Is everything a lie?
I’ve deleted social media from my phone, cancelled a reading event for later this month that I’d yet to advertise, and consigned writing paraphernalia from my bedroom and living room to hide in the basement.
Part of me wants to, too.
The trouble with authoring a book about your personal evolution is that life will never be static like words on a page. Now that I’ve anchored language to make sense of myself and my role in the world—the ground has shifted.
Here I am, buried yet again.
This makes it difficult to package myself for consumption, you know? I have an illusion it’s my job to remain in a perpetual state of bloom because I think that’s what will make me loveable or noticeable or helpful—and it’s sure what the publishing industry wants to hear about (which, yeah, I totally get since it’s easier to sell flowers and books cost money to print).
Writing to you here served as a shovel, but not to dig myself out— to dig myself in. It helped me understand myself in this moment as a seed, all over again. I’m planting myself in the soil of decomposition. It’s supposed to be dark and heavy. That’s where the magic of breaking open and sprouting always happens. My work is staying put and exercising faith I’ll feel sunshine on my face again.
Tomorrow night, I’m offering a guided meditation at a sold-out collab hike event with Wander Women. Of all my scripts, the one I chose weeks ago to use at the event focuses on experiencing oneself as a seed. The irony is not lost on me. It feels like perfect timing, and I’m curious to witness the unfolding for everyone who attends.
One of my dearest friends lives very far away, and we exchange voice memos daily. The space we’ve co-created requires only that each of us show up honestly. She patiently coaxes out all my messiest words. Seeing myself in the mirror of compassion she always holds up helps me understand I’m not too much, too little, too behind, too lost. I’m here. I’m learning. I’m growing. And that’s enough.
Could you use your own word shovel or mirror? What are you planting these days? I always love hearing from you in the comments.

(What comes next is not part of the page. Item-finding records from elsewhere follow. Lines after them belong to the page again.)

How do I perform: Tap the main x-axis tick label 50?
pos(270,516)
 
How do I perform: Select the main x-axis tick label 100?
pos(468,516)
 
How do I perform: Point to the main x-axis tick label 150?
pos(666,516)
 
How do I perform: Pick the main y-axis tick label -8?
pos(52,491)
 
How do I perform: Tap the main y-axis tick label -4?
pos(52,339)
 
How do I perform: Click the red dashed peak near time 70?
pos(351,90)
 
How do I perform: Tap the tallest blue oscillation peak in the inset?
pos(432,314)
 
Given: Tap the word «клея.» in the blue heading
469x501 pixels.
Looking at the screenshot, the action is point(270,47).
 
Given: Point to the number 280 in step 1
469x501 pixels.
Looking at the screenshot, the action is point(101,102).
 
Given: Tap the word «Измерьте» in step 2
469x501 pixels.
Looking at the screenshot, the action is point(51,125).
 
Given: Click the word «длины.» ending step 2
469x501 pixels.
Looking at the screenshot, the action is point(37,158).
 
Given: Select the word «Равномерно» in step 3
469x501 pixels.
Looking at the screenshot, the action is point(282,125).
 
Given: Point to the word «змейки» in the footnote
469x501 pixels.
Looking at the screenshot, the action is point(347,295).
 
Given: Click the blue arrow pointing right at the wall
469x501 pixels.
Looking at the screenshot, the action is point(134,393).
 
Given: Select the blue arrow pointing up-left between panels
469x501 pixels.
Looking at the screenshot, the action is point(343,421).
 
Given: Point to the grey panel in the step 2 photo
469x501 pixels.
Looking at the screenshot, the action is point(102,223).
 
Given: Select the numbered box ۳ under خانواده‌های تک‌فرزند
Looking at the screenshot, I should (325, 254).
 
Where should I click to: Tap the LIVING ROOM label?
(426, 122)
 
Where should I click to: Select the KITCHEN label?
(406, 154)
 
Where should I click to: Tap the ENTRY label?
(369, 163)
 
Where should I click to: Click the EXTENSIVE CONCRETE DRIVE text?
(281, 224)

So beautifully written! I’ve been experiencing a lot of this too (different elements and triggers of course). It’s so tempting to want to bounce back and at least appear to be in that “everything is fine” zone. But it’s often not and getting comfortable with that is a journey.
OMG Kara. This is why I adore you and get super excited to see your newsletters in my inbox. You are so real that it forces all the authenticity of me to be exposed. This touched me deeply. I strive so hard to be a blooming flower, sunshine and everything wonderful. Then I fail. When I read your words, it renews a faith in my humanity that I keep forgetting about. I suddenly like myself again. When you get that book published you are going to touch so many lives with a dose of real, healing medicine and the world will rejoice with you and we’ll keep on being insanely beautiful, magically mysterious, perfectly flawed human beings with an increased capacity for compassion. Thank you for all the guts you’ve wretched to continue forward with this book.